In modern times, it's the same thing, except that it's banks now doing the pantomiming. Here a circle of organized crooks (read: banks) gets together, parcels out territories so that each party gets to "win" business in certain areas, and then they all get together and agree to a rigged bid system.
Typically, a subcontracted-out private broker/bidding agent takes all the bids for a municipal bond issue, and then quietly tells the "winner" whether he needs to jack up or reduce his bid. The broker might tell the bank, for instance, that its bid was too "aggressive," i.e. too high -- allowing the bank to come in with a lower bid that would still win.
If you read through these bid-rigging lawsuits/settlements, you'll find a striking commonality in the evidence collected by these states and municipalities. All across the country, the same banks use the same code words with the same bidding agents to win business with artificially lowered bids.
In one action involving California communities and a number of banks, authorities claimed the language was extremely overt. Some examples of "code" phrases agents would use:
“This one needs to go to JP Morgan.”“JP Morgan understands that they just won a big transaction and that this one needs to go to Bank of America.”
Municipal bonds are boring. In fact, if you’ve even made it this far down this blog entry, you’re probably fighting the urge to doze off. But the bottom line with municipal bid-rigging is that it costs all taxpayers (particularly those who pay property taxes) enormous damage in lost services and increased taxes.

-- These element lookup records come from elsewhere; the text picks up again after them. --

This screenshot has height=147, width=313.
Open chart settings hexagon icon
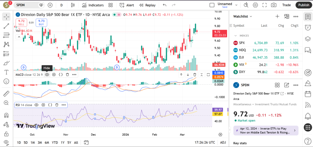255,5
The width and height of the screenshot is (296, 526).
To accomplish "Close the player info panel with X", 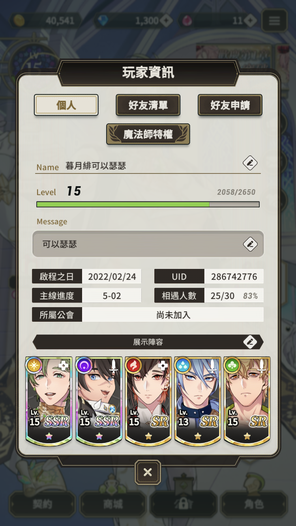I will [148, 472].
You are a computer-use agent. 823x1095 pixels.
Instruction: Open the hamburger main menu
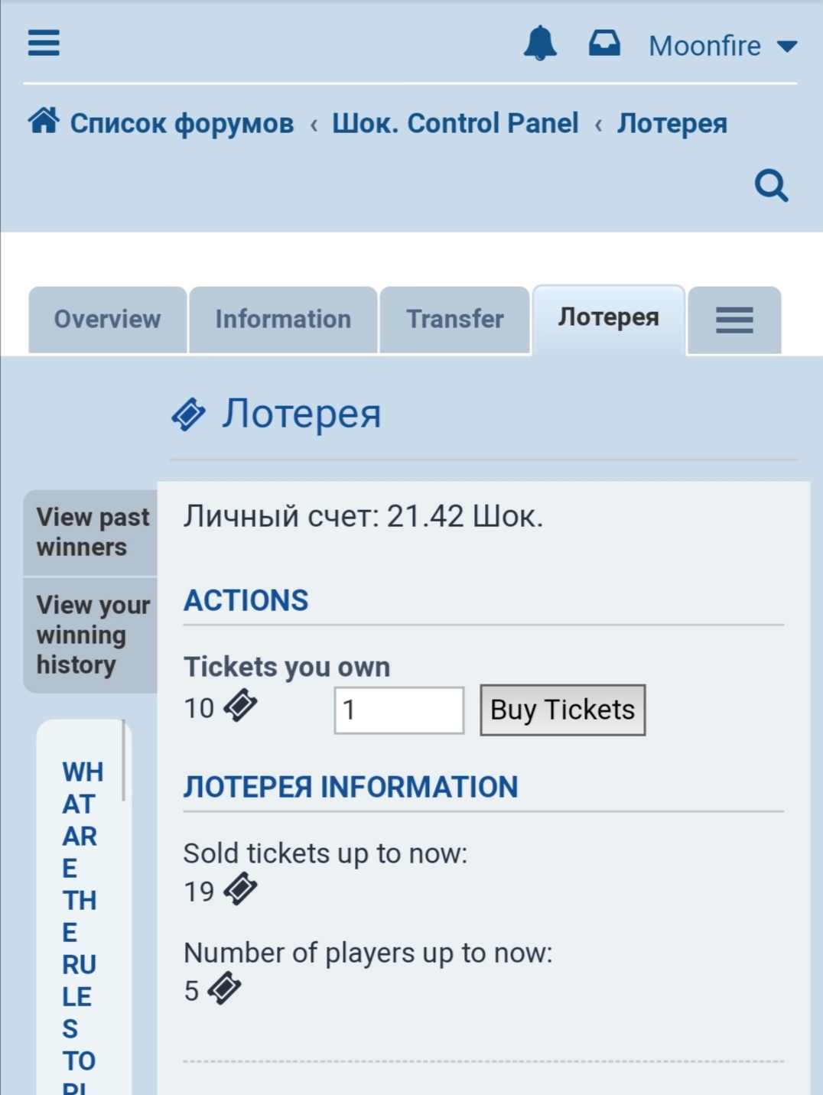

If your town gets cheated out of $3million it would have received in an honest auction of its bond business, that’s money that’s not going to schools or firemen or cops. And it’s money those towns will take out of your pocket to compensate, usually by raising taxes.
The settlements out there with banks like Chase, Bank of America, Wells Fargo and UBS cover hundreds of localities in virtually every state in the union. The sheer number of cases suggests that this activity is epidemic and systematic – in other words, that it’s simply the way to do business in America.
I wouldn't be surprised if ultimately we're talking about tens of billions in lost revenue for states and towns. It might be more. If recent history is any guide, if a bank pays a $150 million settlement to the federal government for this sort of activity, one can guess that the bank probably made ten times that amount in profit, at least. And there are at least a dozen major banks that have been accused of this sort of activity in recent years.
The news about Chase and Bank of America continuing to dominate a market they’ve already admitted to feloniously rigging says a lot about the state of modern finance. Bloomberg offered a telling quote from a state official justifying the decision to continue to do business with these criminal banks:
“I haven’t found an investment bank that hasn’t had some problem in the last three years,” California Treasurer Bill Lockyer said in a telephone interview. “We do business with them all. I think they provide good service. I think they’ve been highly ethical with us.”
This is coming from an official whose state, California, has seen multiple bid-rigging cases in recent years, from Riverside to San Mateo to Sacramento to Los Angeles to Santa Barbara, for starters. So a quote like that is pretty sad. It tells you that the system works fine for state officials and banks -- and no one is representing the people who actually lose out.